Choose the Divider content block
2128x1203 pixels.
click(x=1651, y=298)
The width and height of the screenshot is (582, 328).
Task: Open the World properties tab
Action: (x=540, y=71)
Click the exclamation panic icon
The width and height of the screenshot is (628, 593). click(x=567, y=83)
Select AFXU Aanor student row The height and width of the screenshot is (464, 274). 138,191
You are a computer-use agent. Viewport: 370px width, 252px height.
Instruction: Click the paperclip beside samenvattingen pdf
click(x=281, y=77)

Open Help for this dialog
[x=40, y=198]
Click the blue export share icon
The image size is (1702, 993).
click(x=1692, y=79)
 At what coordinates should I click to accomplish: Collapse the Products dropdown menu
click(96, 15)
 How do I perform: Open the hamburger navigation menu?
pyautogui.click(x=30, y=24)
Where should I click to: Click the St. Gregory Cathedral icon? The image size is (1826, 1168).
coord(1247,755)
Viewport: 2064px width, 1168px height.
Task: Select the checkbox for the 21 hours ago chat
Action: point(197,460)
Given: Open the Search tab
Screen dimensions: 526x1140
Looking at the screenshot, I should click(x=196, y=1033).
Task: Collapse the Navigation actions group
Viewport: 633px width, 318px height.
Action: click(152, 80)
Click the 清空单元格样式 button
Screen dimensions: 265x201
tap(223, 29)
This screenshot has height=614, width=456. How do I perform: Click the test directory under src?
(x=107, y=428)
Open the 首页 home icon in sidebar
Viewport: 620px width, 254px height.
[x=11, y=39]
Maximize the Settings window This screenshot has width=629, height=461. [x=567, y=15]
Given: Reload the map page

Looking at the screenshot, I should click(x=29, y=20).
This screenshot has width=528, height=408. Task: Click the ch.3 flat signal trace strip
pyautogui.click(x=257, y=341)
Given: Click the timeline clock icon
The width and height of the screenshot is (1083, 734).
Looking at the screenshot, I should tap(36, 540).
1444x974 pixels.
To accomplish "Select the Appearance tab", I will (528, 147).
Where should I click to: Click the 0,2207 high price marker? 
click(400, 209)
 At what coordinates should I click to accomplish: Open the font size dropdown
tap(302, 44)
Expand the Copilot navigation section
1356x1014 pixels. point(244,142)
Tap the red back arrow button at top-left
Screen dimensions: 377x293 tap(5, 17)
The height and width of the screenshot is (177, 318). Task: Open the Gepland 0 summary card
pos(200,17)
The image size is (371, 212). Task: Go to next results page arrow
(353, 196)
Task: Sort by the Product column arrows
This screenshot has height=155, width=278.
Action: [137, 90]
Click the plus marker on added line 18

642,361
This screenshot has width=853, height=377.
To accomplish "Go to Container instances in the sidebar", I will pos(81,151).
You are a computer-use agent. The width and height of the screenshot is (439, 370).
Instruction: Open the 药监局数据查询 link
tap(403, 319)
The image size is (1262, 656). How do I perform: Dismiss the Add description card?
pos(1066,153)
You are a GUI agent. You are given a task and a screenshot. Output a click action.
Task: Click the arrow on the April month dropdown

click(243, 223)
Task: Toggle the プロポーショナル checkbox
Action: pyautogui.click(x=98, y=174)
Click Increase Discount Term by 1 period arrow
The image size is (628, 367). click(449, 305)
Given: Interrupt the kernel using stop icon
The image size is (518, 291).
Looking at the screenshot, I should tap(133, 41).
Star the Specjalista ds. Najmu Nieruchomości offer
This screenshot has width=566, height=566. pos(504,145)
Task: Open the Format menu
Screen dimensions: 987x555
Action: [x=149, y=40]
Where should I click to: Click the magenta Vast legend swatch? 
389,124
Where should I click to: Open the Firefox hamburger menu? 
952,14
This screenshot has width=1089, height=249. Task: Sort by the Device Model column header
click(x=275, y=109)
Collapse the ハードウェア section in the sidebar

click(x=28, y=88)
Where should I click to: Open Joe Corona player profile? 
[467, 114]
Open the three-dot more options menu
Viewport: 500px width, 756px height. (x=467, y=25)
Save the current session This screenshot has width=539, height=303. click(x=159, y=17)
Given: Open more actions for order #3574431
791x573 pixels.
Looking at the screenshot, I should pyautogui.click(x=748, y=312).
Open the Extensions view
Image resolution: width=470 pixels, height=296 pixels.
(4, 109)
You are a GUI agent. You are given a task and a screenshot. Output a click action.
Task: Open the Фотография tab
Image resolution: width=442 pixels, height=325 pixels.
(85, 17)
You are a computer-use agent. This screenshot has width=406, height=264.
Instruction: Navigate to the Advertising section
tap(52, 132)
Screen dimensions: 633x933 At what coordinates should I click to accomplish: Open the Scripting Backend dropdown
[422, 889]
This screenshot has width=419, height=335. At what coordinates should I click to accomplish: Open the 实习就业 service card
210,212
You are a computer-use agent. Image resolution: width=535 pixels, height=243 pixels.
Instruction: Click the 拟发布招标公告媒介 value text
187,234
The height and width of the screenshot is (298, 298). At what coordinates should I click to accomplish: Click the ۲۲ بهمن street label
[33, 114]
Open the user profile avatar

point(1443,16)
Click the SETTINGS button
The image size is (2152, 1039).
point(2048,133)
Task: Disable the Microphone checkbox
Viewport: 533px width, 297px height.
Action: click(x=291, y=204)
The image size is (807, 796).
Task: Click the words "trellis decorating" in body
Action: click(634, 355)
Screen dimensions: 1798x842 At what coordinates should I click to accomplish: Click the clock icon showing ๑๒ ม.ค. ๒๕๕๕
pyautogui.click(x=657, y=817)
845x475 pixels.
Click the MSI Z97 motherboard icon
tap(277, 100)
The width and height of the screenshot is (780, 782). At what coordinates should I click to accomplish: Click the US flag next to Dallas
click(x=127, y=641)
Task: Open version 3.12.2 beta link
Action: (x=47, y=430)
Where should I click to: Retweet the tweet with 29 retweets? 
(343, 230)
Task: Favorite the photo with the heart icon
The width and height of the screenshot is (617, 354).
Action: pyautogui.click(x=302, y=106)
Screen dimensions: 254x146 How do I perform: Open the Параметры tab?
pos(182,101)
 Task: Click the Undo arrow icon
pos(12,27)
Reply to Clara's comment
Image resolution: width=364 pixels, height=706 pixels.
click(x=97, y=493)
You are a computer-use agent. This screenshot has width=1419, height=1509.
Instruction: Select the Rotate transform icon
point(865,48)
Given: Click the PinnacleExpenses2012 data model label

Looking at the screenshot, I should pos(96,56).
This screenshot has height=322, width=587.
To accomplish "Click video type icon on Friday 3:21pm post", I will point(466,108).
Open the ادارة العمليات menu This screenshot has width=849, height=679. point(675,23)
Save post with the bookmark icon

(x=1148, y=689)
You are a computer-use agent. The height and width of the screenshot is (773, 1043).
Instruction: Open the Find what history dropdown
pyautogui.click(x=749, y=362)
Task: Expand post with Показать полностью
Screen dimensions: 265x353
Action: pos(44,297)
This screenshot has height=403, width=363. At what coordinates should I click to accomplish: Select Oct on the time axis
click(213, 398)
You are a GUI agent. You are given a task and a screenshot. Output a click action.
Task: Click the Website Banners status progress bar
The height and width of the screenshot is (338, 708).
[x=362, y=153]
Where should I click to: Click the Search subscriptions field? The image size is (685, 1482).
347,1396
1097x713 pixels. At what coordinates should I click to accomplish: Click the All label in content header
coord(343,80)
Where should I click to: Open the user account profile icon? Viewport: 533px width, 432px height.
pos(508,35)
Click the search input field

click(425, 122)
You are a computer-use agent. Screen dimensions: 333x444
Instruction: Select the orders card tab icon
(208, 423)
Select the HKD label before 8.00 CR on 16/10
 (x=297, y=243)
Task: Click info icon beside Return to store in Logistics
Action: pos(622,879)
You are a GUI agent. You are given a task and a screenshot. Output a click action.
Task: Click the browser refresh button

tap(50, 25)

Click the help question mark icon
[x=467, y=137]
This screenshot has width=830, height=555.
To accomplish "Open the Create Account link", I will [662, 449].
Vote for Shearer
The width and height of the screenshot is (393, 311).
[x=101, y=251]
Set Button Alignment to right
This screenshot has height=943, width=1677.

— Task description —
Rewrite the items from the start through the line containing "Action: point(197,460)", changing "paperclip" to "attachment" and leaving everything else as it is.

— Answer to the exercise —
Choose the Divider content block
2128x1203 pixels.
click(x=1651, y=298)
The width and height of the screenshot is (582, 328).
Task: Open the World properties tab
Action: (x=540, y=71)
Click the exclamation panic icon
The width and height of the screenshot is (628, 593). click(x=567, y=83)
Select AFXU Aanor student row The height and width of the screenshot is (464, 274). 138,191
You are a computer-use agent. Viewport: 370px width, 252px height.
Instruction: Click the attachment beside samenvattingen pdf
click(x=281, y=77)

Open Help for this dialog
[x=40, y=198]
Click the blue export share icon
The image size is (1702, 993).
click(x=1692, y=79)
 At what coordinates should I click to accomplish: Collapse the Products dropdown menu
click(96, 15)
 How do I perform: Open the hamburger navigation menu?
pyautogui.click(x=30, y=24)
Where should I click to: Click the St. Gregory Cathedral icon? The image size is (1826, 1168).
coord(1247,755)
Viewport: 2064px width, 1168px height.
Task: Select the checkbox for the 21 hours ago chat
Action: point(197,460)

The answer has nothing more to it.